The applicant had three study permit refusals in under a year — one business diploma and two attempts at the same International Business Management (IBM) post-graduate certificate — with a B.Com degree and IELTS 6.5.
What members advised:
- The program choice itself was the problem. Repeated refusals for diploma and PG-certificate business programs are common; one member put it bluntly that 'IBM programs are hard to defend' — a generic certificate after a bachelor's degree looks like weak academic progression to a visa officer.
- Consider a master's instead of a fourth certificate attempt. The most substantive advice: if you already hold a bachelor's, applying for a master's is far easier to justify as logical progression, and members suggested switching before reapplying.
- Don't just resubmit the same application. Two of the three refusals were for the identical college and program. Reapplying without changing the program or meaningfully addressing the officer's concerns tends to produce the same result.

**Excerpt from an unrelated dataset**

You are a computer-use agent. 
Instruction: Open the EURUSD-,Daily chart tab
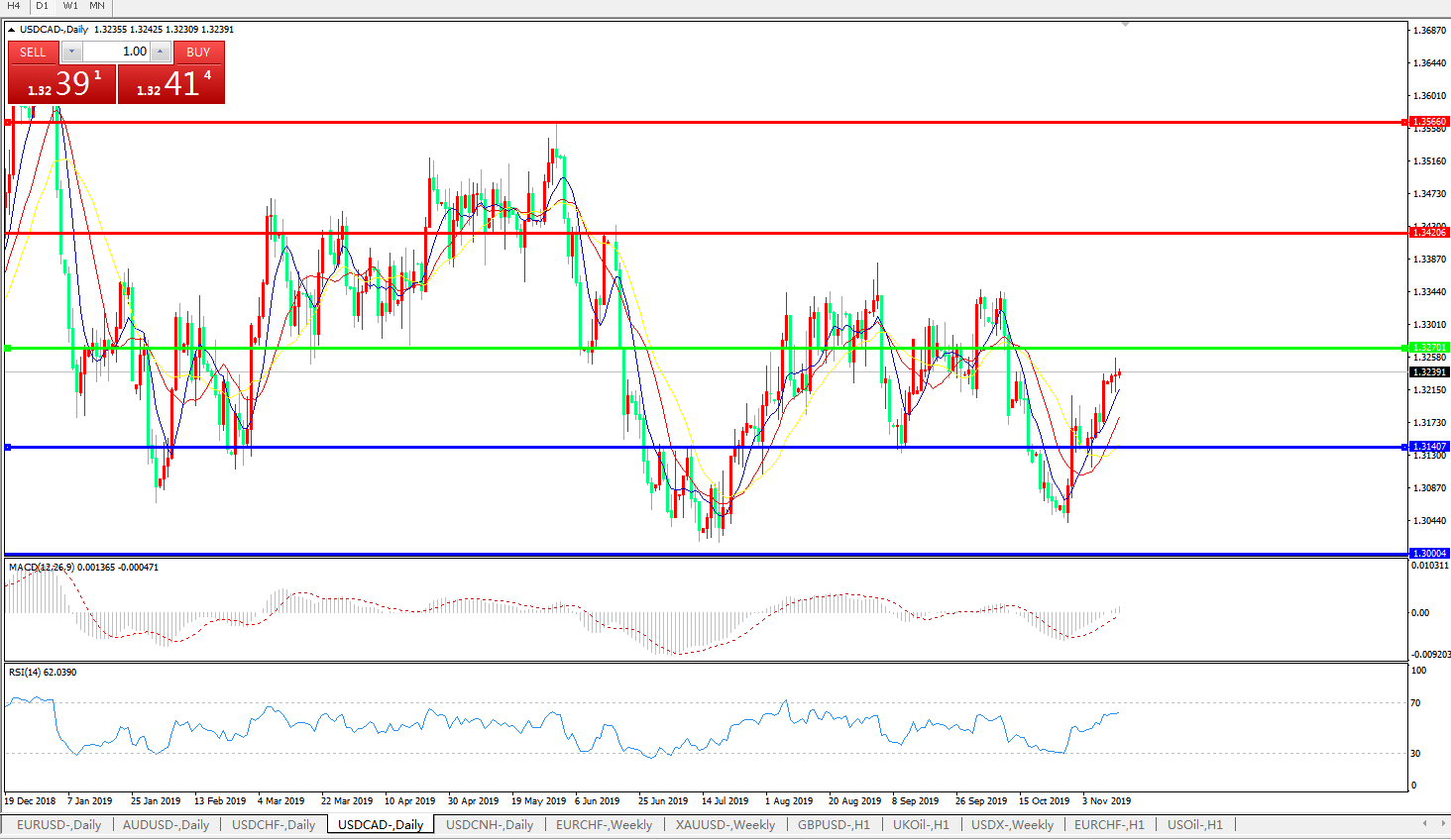pyautogui.click(x=58, y=824)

- Strengthen the SOP around the officer's checklist. Members noted the visa officer evaluates specific points (academic progression, ties to home country, ability to fund, why Canada, why this program). A self-written SOP is acceptable, but after refusals it must explicitly counter the stated refusal reasons.
The consistent theme: after two refusals for the same certificate program, change the strategy — typically to a degree-level program with a clearly defensible progression story.